Formulation of the geometric optimization for truss structures based on the elasticity theory turn out to be the nonlinear programming problem which has to deal with the Cross sectional area of the member and the coordinates of its nodes simultaneously. A few techniques have been proposed and adopted for the analysis of this nonlinear programming problem for the time being. These techniques, however, bear some limitations on truss shapes loading conditions and design criteria for the practical application to real structures. A generalized algorithm for the geometric optimization of the truss structures which can eliminate the above mentioned limitations, is developed in this study. The algorithm developed utilizes the two-phases technique. In the first phase, the cross sectional area of the truss member is optimized by transforming the nonlinear problem into SUMT, and solving SUMT utilizing the modified Newton-Raphson method. In the second phase, the geometric shape is optimized utilizing the unidirctional search technique of the Rosenbrock method which make it possible to minimize only the objective function.
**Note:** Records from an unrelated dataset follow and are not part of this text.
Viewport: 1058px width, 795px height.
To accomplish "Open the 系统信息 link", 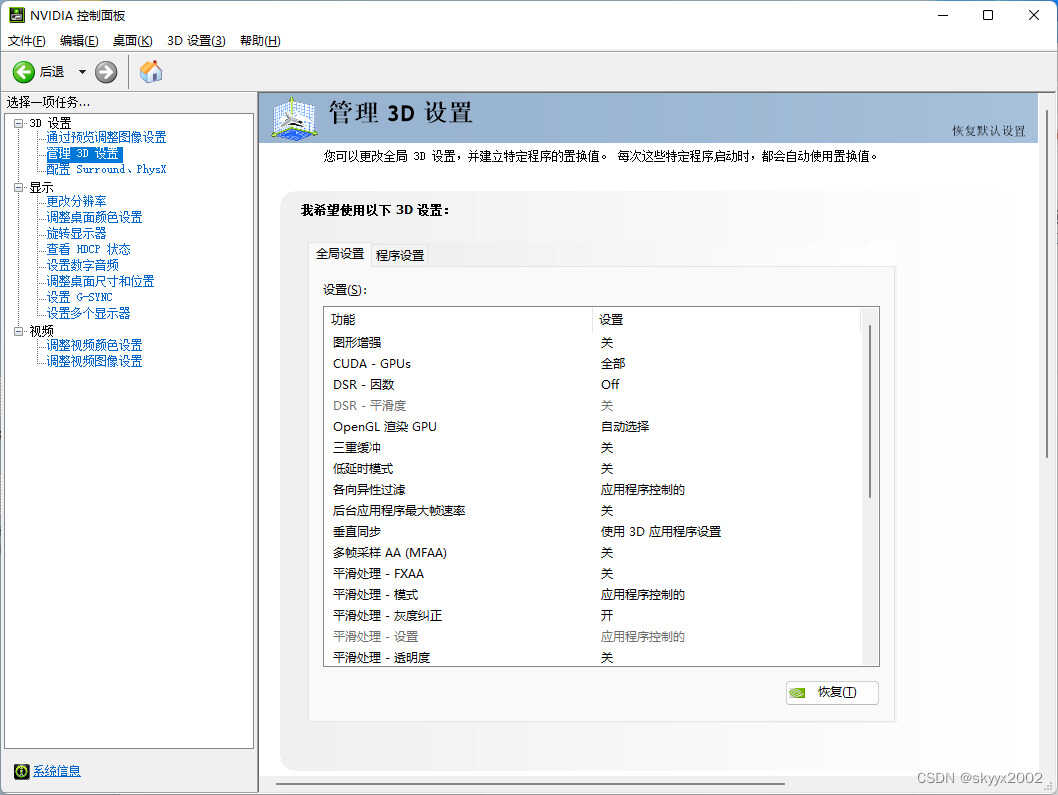I will coord(57,771).
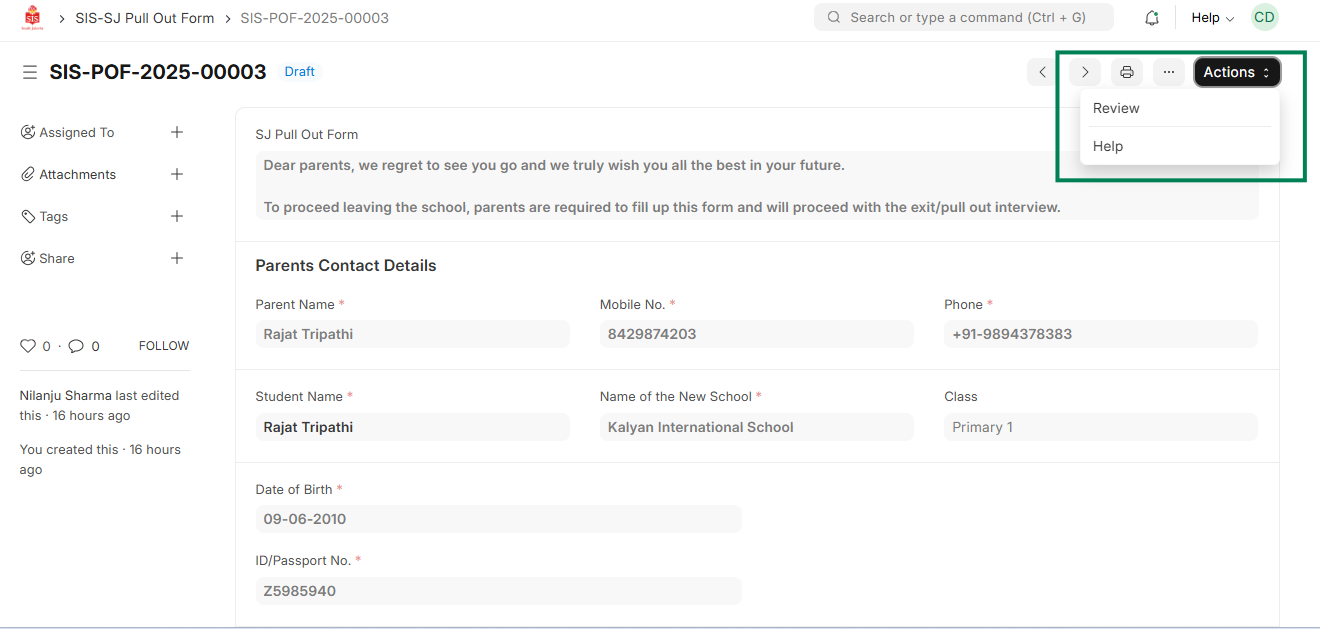Print this form using printer icon
The height and width of the screenshot is (629, 1320).
point(1127,72)
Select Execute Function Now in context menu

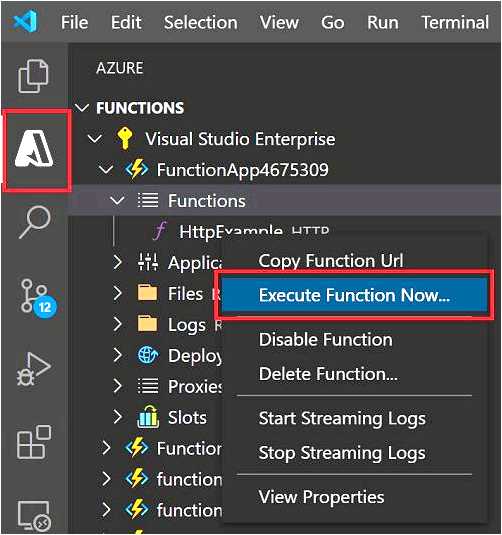[355, 295]
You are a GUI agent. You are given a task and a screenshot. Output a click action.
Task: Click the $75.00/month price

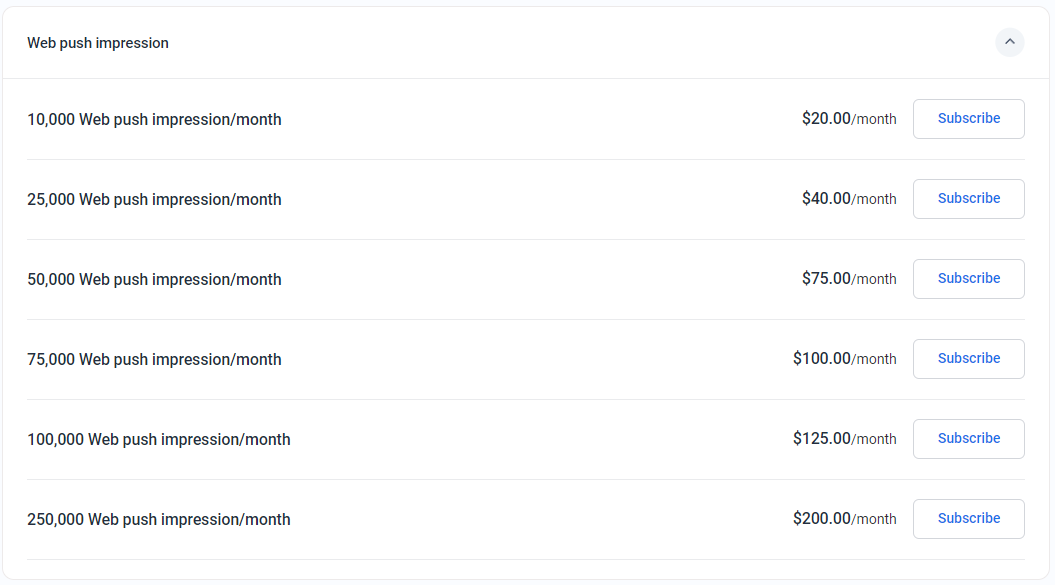click(x=848, y=279)
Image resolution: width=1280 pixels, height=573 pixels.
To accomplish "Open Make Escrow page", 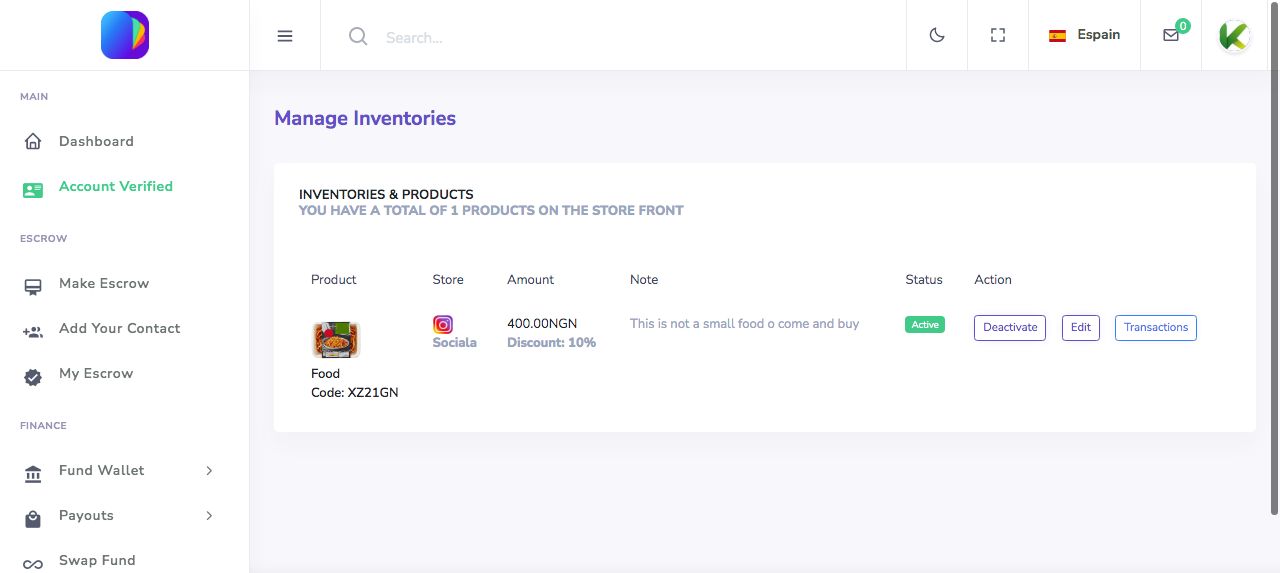I will pos(103,284).
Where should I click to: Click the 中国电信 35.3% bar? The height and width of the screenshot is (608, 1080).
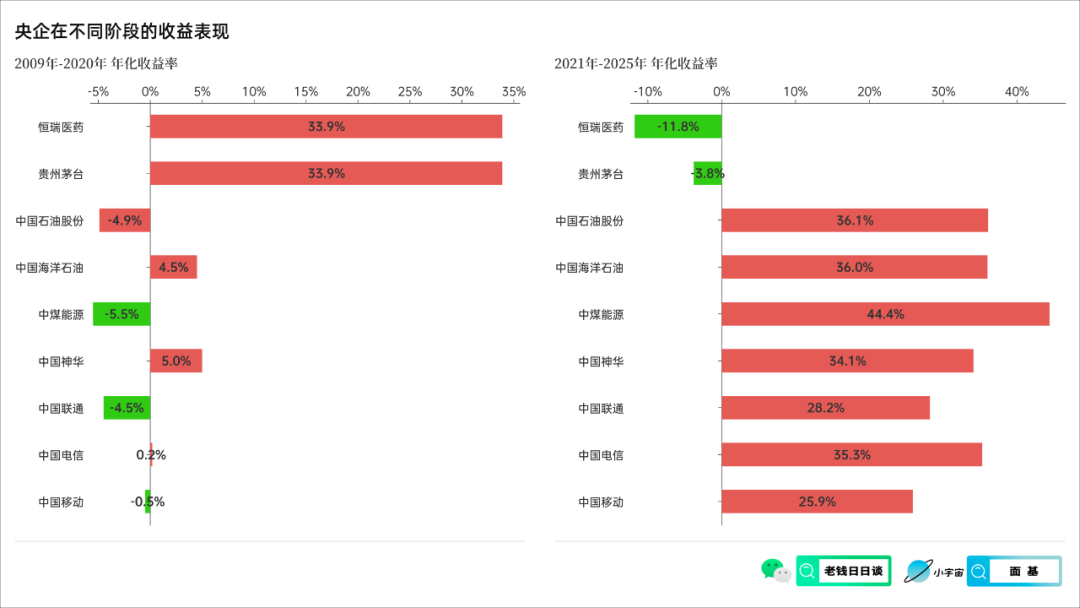[852, 454]
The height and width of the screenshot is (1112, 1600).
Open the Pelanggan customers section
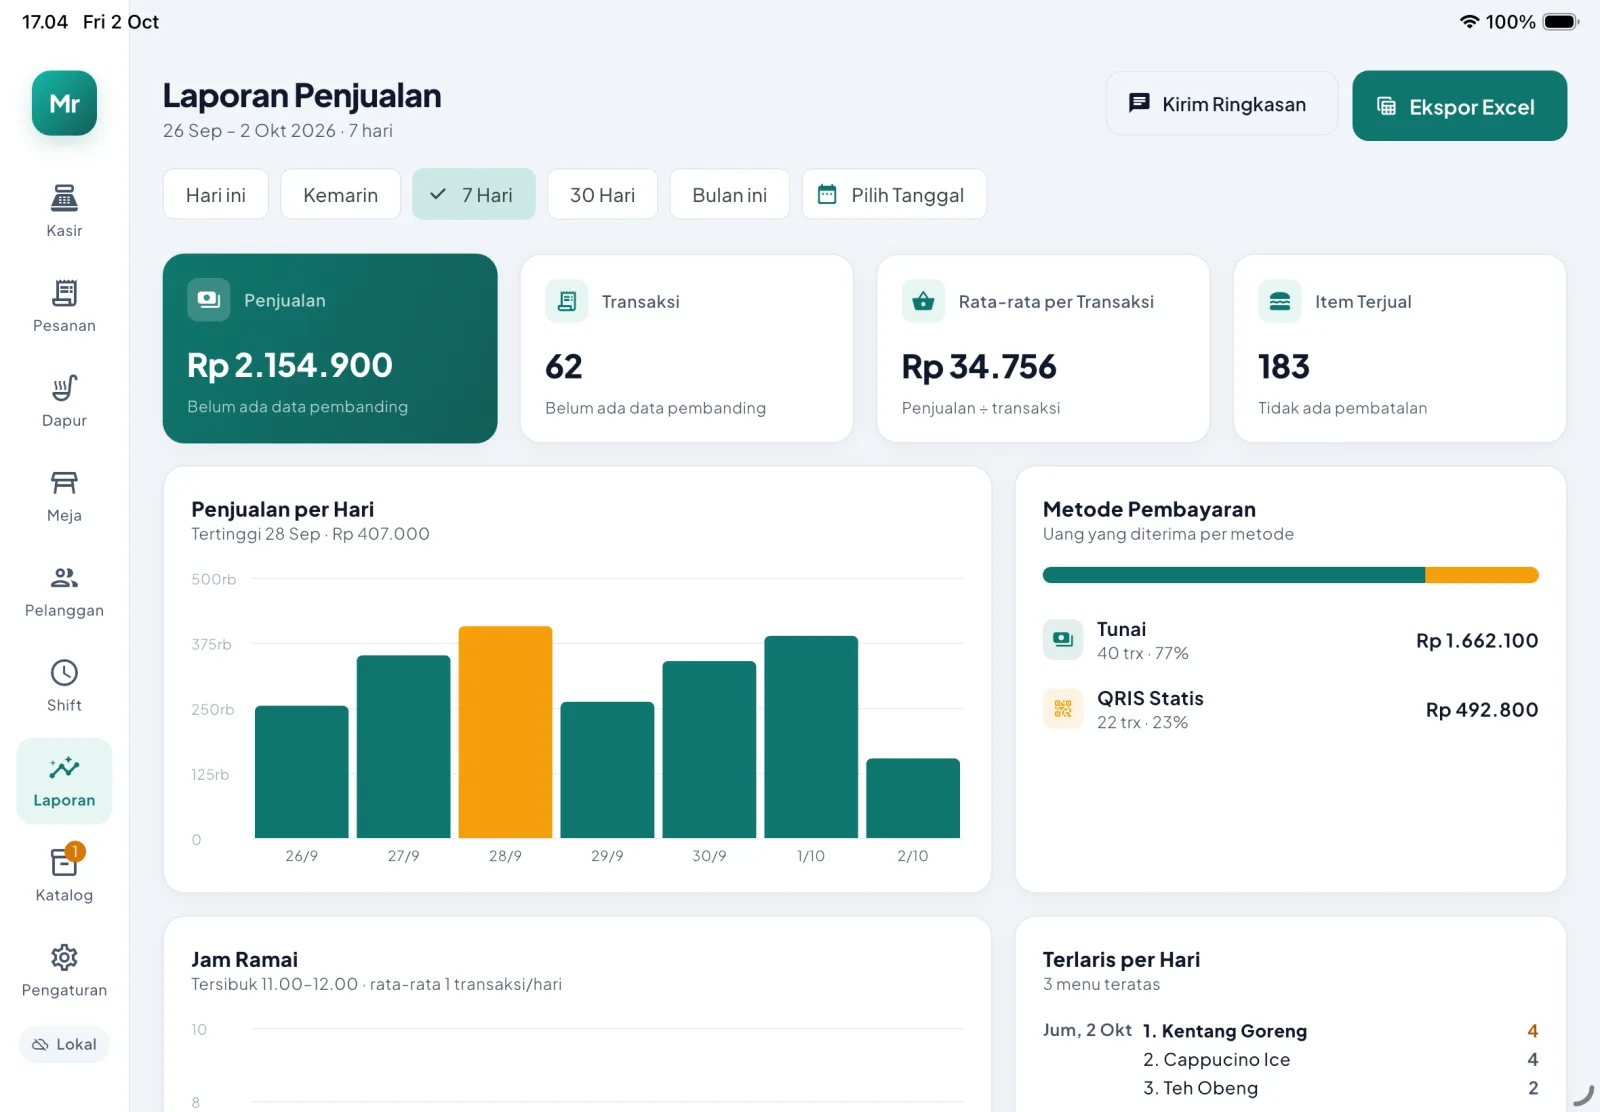click(64, 591)
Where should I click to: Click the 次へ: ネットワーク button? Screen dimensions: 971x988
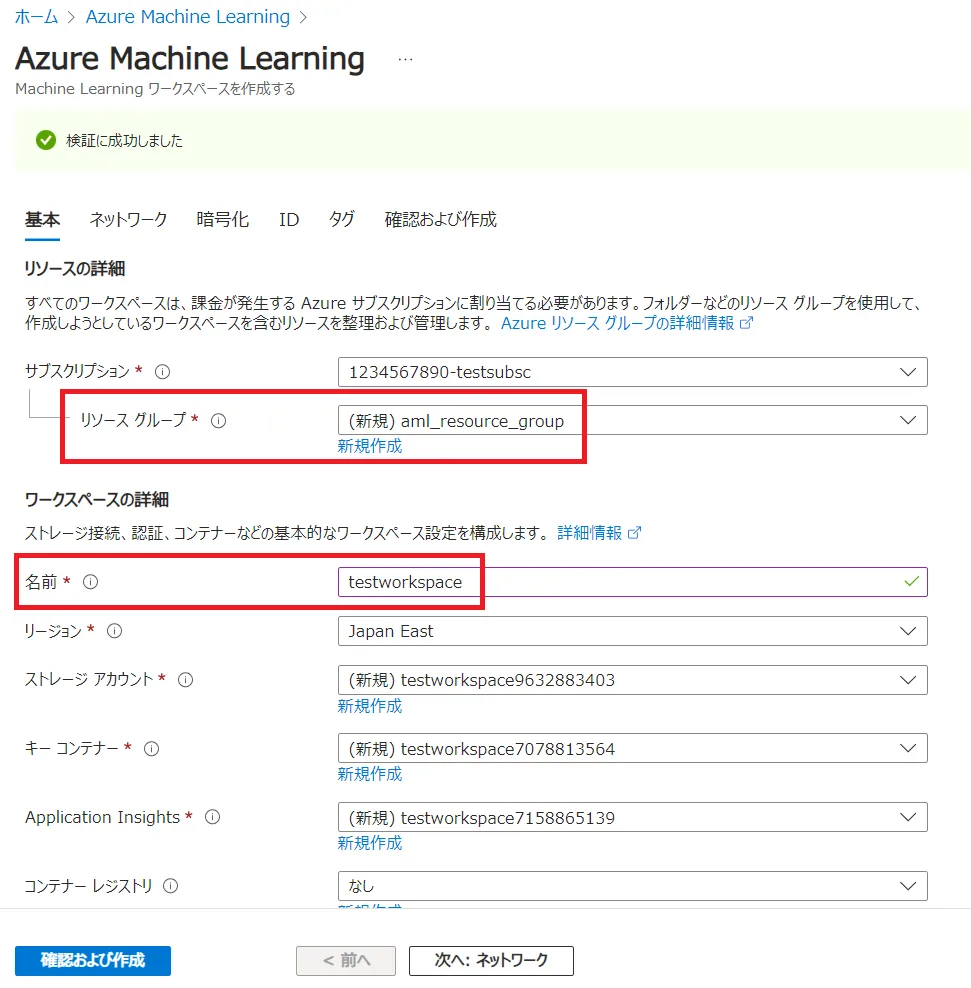(491, 960)
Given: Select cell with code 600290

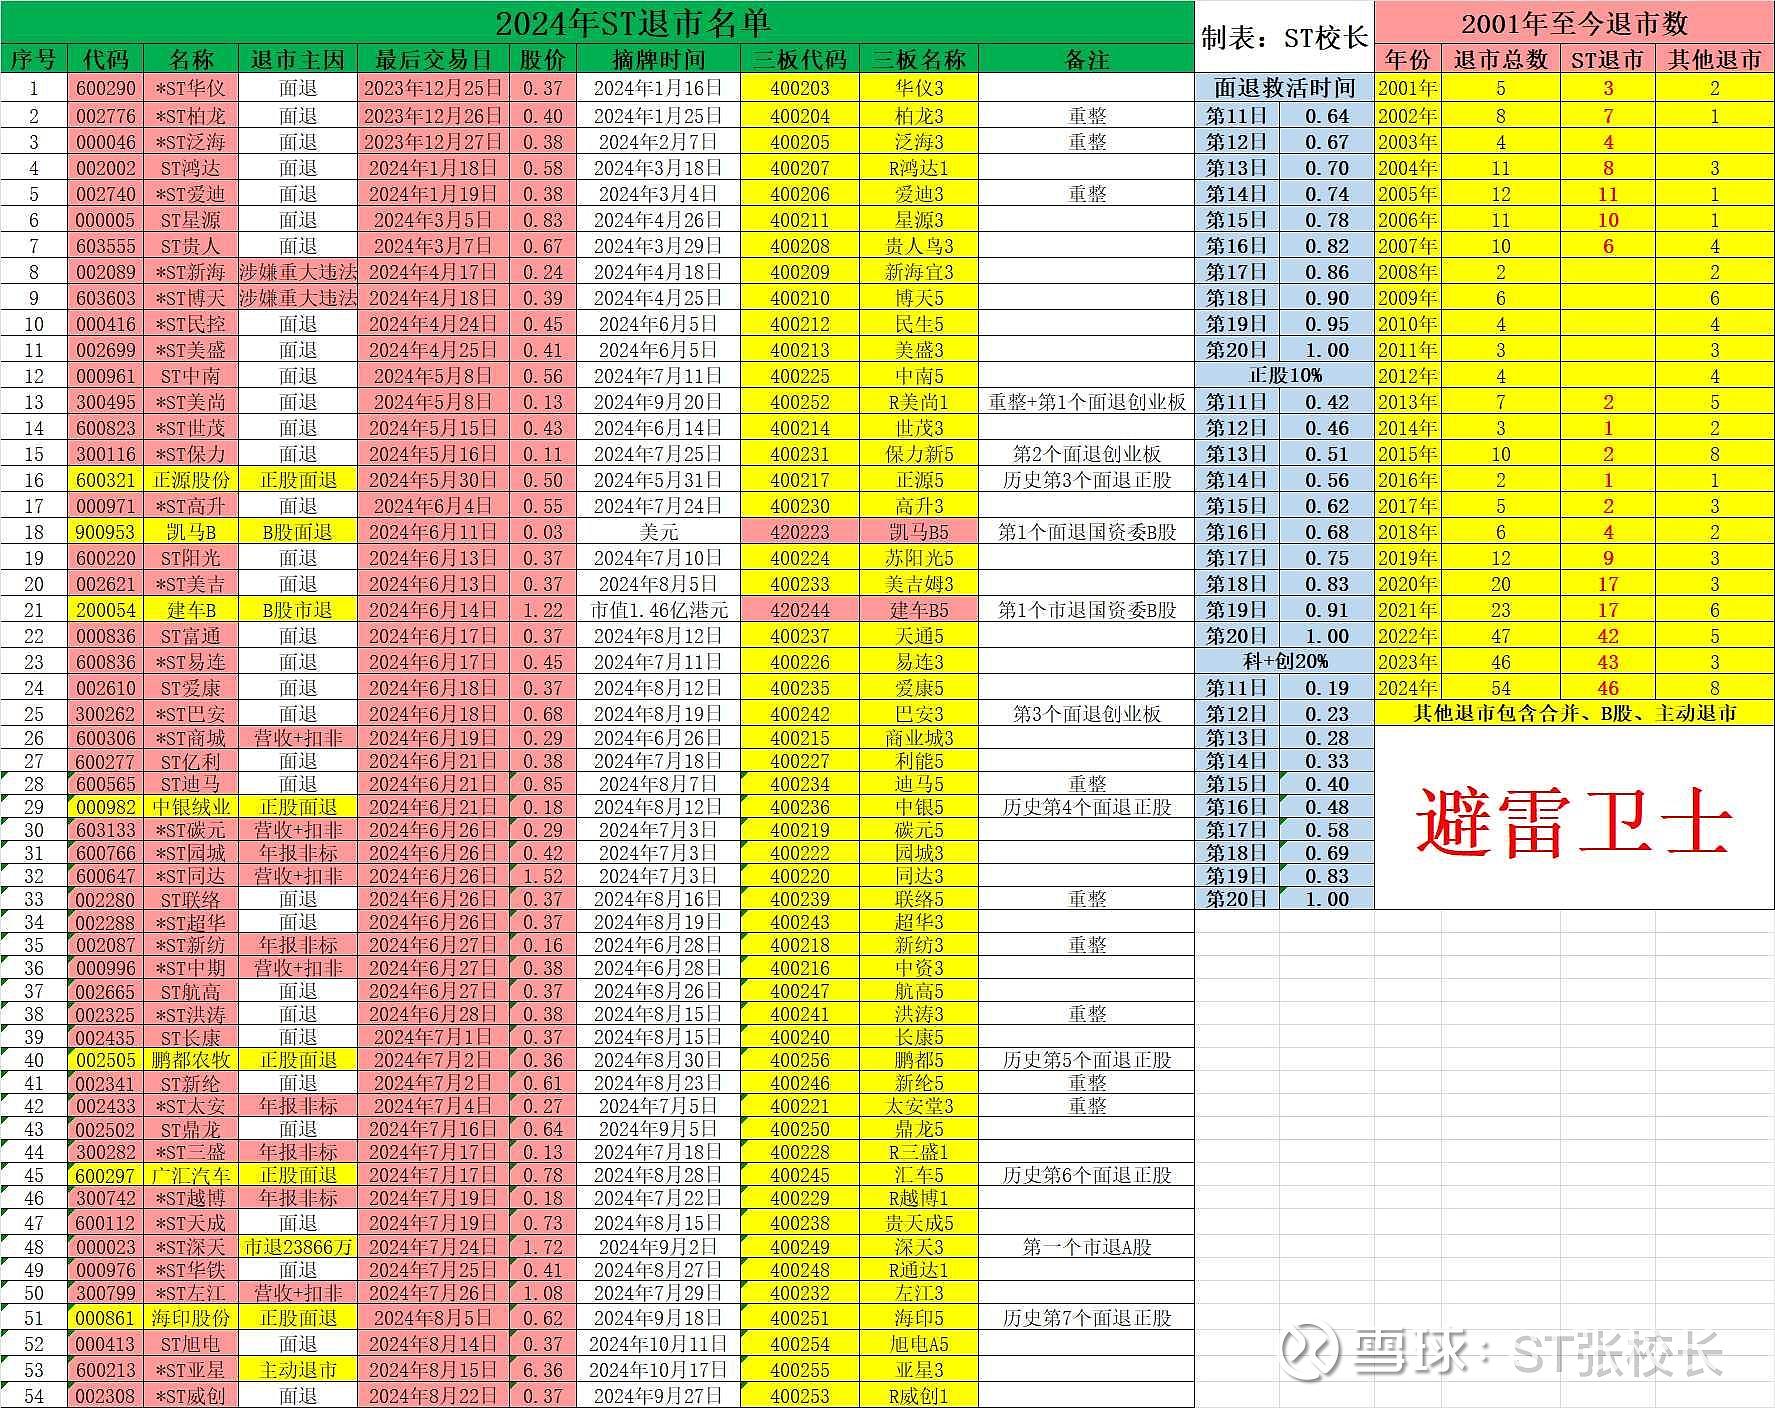Looking at the screenshot, I should click(106, 88).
The algorithm developed in this study is numerically tested for several truss structures with various shapes, loading conditions and design criteria, and compared with the results of the other algorithms to examme its applicability and stability. The numerical comparisons show that the two-phases algorithm developed in this study is safely applicable to any design criteria, and the convergency rate is very fast and stable compared with other iteration methods for the geometric optimization of truss structures.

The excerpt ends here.